A pro-peace advocate during the Vietnam war(and today as well), Thich Nhat Hanh was a respected member of the Vietnamese Unified Buddhist Church, an organization suppressed by the Communist government of Vietnam to this day. Toured the United States during the war to try and gain support for a peace plan. During the war, he sought to create a 'third option', a position that was neither nationalist nor Communist that would serve the needs of the Vietnamese people. As a result, he faced opposition from both the Communists and the U.S. Founded the Order of Interbeing, a concept as much as an organization, symbolizing the dedication to compassion and non-violent beneficial social change. In 1967, while studying comparative religion at Princeton University, he was barred from returning to his home in Vietnam by the government, beginning a period of 38 years of exile. Since 1982 he has lived in the community of Plum Village in Southern France, and continues to write and teach in the U.S. and abroad. In December of 2004, Thich Nhat Hanh at last received permission from the Vietnamese government to visit his homeland. In January 2005, he and more than 200 followers left for a three month tour of Vietnam, during which they will teach and establish meditation centers.
Thich Nhat Hanh is considered to be one of the primary thinkers behind the concept of Engaged Buddhism, the idea that enlightenment can be sought not only through study and formal meditation, but by mindfulness of daily life, extended to all actions. In particular, Engaged Buddhism advocates for a compassionate, Buddhist-based approach to social justice and social engagement- enviornmentalism, human rights, education, and poverty, among others. During the early days of the Vietnam conflict, Nhat Hanh sought to mobilize young members of the Vietnamese Sangha, getting them to look beyond temples and monasteries. Many young people became aide workers because of Thich Nhat Hanh's inspiration, offering medical and humanitaririan assisstance to both sides of the conflict. This again earned the ire of both the U.S backed forces and the Communists, and a number of these volunteers were killed during the war.
A prolific writer, he is the author of numerous books advocating a simple Buddhist practice centered around mindfulness and compassion, though he has also written more complex discussions of Buddhist topics, as well as at least one very good general introduction to Buddhism. His writing is usually pithy, and filled with personal anecdotes and his own poetry. As such, he is consistantly one of the best-read Buddhist writers in the West, as well as ranking near the Dalai Lama as the most well-known Buddhist monk among Westerners. His writing has consciously sought to adress the needs and concerns of Americans interested in Buddhism, and has included comparative studies of the teachings of the Buddha and Jesus (particularly in the books Living Buddha, Living Christ and Going Home: Christ and Jesus as Brothers).
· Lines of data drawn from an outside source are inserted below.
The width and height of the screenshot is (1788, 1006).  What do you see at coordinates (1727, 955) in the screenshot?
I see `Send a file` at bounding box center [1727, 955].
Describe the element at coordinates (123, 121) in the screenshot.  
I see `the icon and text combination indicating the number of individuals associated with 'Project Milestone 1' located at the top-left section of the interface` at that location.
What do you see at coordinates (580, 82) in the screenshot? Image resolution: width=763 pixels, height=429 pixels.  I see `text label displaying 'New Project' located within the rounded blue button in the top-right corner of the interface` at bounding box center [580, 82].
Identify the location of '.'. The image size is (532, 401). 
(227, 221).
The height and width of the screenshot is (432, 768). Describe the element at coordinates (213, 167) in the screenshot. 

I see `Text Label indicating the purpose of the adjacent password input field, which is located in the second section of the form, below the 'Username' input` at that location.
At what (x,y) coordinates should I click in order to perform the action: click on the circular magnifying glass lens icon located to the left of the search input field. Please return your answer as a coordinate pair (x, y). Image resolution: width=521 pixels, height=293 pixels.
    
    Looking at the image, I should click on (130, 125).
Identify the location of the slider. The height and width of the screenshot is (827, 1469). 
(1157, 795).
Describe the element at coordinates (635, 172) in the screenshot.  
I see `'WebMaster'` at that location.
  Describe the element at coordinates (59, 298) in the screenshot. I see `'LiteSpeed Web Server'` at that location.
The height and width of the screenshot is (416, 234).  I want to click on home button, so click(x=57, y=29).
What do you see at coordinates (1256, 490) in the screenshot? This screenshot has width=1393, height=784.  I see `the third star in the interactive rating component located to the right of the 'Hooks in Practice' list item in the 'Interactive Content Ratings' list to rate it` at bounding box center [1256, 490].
Thich Nhat Hanh was nominated for the Nobel Peace Prize by Martin Luther King in the 1960's for his work in Vietnam and the United States. His devotion to non-violence is sincere, and truly impressive in a man who has lost numerous friends and colleagues to war and violence, many of whom gave their lives in their own persuit of non-violent resolutions. He has championed the cause of refugee 'boat people' in the Pacific, who are often victims of piracy, rape, and poor living conditions. He continues to tour the US and Europe, speaking, giving meditation instruction, and on at least one occasion making a large audience of Harvard student and faculty sit quietly for more than an hour. He works through his Order of Interbeing to promote engaged Buddhism throughout the world.
Fun Fact: Thich Nhat Hanh is called Thay by his students- Vietnamese for teacher.
Partial List of Published Books (English-language)
- Being Peace (1987)
- The Heart of Understanding: Commentaries on the Prajnaparamita Heart Sutra (1988)
- Peace is Every Step (1992)
- The Diamond That Cuts Through Illusion: Commentaries on the Prajnaparamita Diamond Sutra
- Interbeing: Fourteen Guidelines for Engaged Buddhism (1997)
- Living Buddha, Living Christ (1997)
- Heart of the Buddha's Teaching (1998)
- Miracle of Mindfulness (1999)
I believe some of this publication dates are inaccurate- they are based on reissues of paper back editions of works that were previously published. I'll hopefully be able to locate all the correct dates in the future.